Justus Ranch annexation app comes back
Hailey to hear ‘Colorado Gulch
Preserve’ plan Monday
By MATT FURBER
Express Staff Writer
After testing the waters of the Hailey
annexation application process last fall, Ketchum real estate broker and
developer Jeff Pfaeffle is bringing a revised proposal to the Hailey City
Council for consideration on Monday.
The plan Pfaeffle will present for the
180-acre parcel known as the Justus Ranch has been renamed Colorado Gulch
Preserve. The name change signifies the developer’s intention to deed a
three-quarter mile-long river corridor for public access.
He said 78 percent of the property, would
be preserved as open space, an amenity many citizens already share with cows
that currently graze on the property.
Annexation and preservation of public
access to the river would improve the quality of the public’s river front
experience, Pfaeffle said. "It would remove any questions about whether people
have permission to be here or not."
The property extends from Heagle Park
south of the Della View subdivision. It borders Broadford Road and extends south
and part way up Colorado Gulch Road across the Big Wood River.
Residential development is planned for
portions of the property closer to Broadford Road and in elevations of the
property that are above the 100-year flood plain along the river.
Who would take responsibility for the
stretch of river front property and how adjacent property will finally be
developed for residential housing is a matter of negotiation.

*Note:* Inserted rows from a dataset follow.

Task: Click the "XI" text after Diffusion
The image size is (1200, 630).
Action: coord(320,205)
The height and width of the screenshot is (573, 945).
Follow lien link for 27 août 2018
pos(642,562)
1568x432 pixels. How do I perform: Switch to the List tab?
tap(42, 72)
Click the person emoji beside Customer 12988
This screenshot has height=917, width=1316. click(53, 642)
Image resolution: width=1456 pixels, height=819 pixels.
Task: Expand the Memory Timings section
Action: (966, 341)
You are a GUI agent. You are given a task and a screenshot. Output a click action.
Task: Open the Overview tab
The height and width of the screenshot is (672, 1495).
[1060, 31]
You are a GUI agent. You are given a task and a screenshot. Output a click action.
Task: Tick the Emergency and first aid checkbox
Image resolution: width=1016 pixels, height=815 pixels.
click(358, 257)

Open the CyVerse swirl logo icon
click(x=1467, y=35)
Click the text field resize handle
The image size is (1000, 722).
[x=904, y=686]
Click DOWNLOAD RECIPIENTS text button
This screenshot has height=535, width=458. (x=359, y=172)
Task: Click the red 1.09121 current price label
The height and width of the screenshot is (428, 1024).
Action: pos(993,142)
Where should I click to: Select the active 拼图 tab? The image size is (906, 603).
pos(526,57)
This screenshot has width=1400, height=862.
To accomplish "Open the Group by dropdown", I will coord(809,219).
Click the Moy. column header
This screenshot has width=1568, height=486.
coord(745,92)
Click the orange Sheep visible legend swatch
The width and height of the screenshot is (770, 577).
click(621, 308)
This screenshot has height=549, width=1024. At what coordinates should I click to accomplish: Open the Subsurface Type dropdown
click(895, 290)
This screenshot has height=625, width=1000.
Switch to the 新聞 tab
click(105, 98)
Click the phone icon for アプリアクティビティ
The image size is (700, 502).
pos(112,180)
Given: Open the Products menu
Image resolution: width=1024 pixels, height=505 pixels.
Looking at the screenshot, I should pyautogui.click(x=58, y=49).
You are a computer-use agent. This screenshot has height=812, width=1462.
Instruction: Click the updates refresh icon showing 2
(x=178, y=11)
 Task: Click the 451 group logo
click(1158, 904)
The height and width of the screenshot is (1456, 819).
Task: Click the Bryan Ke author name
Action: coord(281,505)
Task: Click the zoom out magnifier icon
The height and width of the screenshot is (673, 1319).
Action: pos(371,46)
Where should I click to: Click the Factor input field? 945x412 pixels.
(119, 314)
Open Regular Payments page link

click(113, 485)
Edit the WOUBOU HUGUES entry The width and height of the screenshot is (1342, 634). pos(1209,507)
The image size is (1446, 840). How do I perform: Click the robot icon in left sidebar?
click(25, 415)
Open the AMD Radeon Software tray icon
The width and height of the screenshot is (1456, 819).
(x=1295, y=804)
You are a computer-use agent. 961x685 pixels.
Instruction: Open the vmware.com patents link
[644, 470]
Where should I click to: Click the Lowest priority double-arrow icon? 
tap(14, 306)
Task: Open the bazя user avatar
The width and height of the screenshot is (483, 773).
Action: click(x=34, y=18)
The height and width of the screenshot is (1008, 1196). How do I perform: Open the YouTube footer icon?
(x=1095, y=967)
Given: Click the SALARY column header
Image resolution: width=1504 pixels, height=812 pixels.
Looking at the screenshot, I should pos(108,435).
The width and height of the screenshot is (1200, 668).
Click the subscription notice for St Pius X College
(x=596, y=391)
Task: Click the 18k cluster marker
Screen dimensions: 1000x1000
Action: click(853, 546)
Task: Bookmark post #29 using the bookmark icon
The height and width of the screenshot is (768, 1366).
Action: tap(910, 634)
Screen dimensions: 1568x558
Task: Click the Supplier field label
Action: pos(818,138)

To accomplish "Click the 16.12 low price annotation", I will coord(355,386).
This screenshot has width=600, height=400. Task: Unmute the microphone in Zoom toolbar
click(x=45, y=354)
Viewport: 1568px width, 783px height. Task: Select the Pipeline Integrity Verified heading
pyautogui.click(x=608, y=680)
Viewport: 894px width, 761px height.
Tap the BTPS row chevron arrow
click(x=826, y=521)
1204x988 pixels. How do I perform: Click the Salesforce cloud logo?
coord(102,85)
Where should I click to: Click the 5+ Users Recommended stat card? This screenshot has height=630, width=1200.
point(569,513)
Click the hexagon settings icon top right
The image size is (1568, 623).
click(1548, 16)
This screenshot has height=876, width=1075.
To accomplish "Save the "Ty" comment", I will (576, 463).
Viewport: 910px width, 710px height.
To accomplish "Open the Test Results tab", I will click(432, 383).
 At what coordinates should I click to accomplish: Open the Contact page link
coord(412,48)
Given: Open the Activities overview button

But Pfaeffle will present plans that show
65 lots to include community housing. Proposed lot sizes range from .2 to more
than 2 acres and would include some premier homes, Pfaeffle said.
On a tour of the property last week,
Pfaeffle ran into Della View resident and avalanche forecaster Doug Abromeit,
who initially had questions about the efficacy of the project. Abromeit and
other neighbors shared concerns last fall about the impact of development on
wildlife and hydrology.
Abromeit said there have been times when
he has waded through water on the property, but he added that if it is designed
properly the project could be a good thing for the city. He showed renewed
support for the project and planned to attend Monday’s meeting.
Pfaeffle said engineering and design plans
he has for the property take into account hydrological complexities and
represent a good use of the property.
"I have to trust the judgment of the
engineers," he said.
Pfaeffle said he hopes the city is now
more prepared to review the plan.
He said annexation fees collected by the
city should cover the cost of the impact on city services in both the short and
the long term.
He also said he views the development as a
natural extension of city boundaries, which as a residential property would
conform with the character of bordering city property. The property parallels
the Airport West Industrial Park. City water and sewer lines already run by the
property on Broadford Road.
Pfaeffle said he would agree to make
improvements to the crumbling county road up to the existing city boundary if
annexation is approved.
Focussing on the riverfront access
component of the project Hailey Parks and Lands Board, chairwoman, Becki Keefer,
voiced support for the project.
"Jeff has been trying very hard to include
things in his proposal that are valuable to the public," she said.